Score: 8/10
Film director (and occasional actor) Harada Masato recently passed away, leaving behind an impressive body of work. He may be best known to western audiences as the villain in THE LAST SAMURAI, but he directed 26 feature films. His 2015 film, THE EMPEROR OF AUGUST is a remake of the 1967 film JAPAN’S LONGEST DAY. Harada’s more recent account aims to depict Emperor Hirohito realistically. Motoki Masahira won a Japanese Academy award for best supporting actor in his regal role as the wartime figurehead of the crumbling constitutional monarchy of a nation losing history’s most destructive war. Like SHIN GODZILLA (2016), this film depicts an elite clique attempting to impose order over things which cannot be controlled. What unfolds is a detailed parade of chaos.
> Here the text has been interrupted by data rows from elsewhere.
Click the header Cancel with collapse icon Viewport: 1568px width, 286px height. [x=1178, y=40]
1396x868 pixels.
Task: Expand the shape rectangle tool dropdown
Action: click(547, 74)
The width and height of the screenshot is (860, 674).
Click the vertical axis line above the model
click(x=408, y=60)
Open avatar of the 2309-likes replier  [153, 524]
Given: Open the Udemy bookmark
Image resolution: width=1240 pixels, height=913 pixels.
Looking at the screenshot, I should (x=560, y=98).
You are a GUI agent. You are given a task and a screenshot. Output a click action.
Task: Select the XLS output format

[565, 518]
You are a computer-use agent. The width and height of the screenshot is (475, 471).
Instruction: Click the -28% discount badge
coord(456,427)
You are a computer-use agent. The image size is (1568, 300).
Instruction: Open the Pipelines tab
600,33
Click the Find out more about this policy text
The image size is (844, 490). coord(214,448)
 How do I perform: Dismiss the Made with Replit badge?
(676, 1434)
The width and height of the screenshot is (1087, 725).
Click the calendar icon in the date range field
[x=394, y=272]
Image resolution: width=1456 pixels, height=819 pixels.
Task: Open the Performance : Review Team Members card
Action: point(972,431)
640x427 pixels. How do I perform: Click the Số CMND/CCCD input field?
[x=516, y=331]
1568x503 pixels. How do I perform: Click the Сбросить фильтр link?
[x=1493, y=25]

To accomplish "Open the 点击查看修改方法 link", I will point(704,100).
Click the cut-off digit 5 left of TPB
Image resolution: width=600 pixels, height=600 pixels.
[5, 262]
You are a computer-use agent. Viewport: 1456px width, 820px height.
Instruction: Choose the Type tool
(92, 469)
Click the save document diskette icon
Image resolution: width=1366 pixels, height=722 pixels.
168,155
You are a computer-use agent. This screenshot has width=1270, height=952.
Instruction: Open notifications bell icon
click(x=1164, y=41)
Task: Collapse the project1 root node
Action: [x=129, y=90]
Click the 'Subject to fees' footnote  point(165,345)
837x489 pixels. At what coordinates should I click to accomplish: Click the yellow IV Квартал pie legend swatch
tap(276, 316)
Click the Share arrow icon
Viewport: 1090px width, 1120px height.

The cast is excellent: Japanese film icon Yakusho Koji carries most of the film as General Anami. Matsuzaka Tori gives one of his greatest performances as Major Hatanaka, a fanatic who won’t accept defeat. Veteran actor Yamazaki Tsutomu plays Prime Minister Suzuki as an aged statesman from a bygone age and hard of hearing when convenient.
One of the film’s greatest strengths is its relentless pacing, lacing together days of inaction with one night of chaos. Of course those days of inaction brought about tragedy too. The atomic bombing of Hiroshima is depicted and the bombing of Nagasaki is referenced. Characters, true to their mid-20th century context, fail to comprehend the magnitude of the west’s new weaponry.
The other strength is the filmmakers’ anthropological lens: characters are duly treated as relics of their time and culture. The camera brings them to book for their hypocrisies and for their disloyalties as debate leads to argument leads to coup. But it does not judge them from modern standards, nor should it. An act of seppuku may be portrayed as ridiculous in its timing, but the aims of the one committing are taken into account. The callous and selfindulgent folly of the age is exposed in all its ugly veins and sinews, but each man and woman, like a cog in a machine of doom, is treated realistically. Japan’s longwinded and faltering surrender was a debacle that prolonged suffering for both sides. Whether or not the filmmakers’ take on each man’s culpability is accurate in the judgement of history, Japan’s longest days are depicted accurately as a bitter struggle to find common purpose and faith in a meaningful life after war.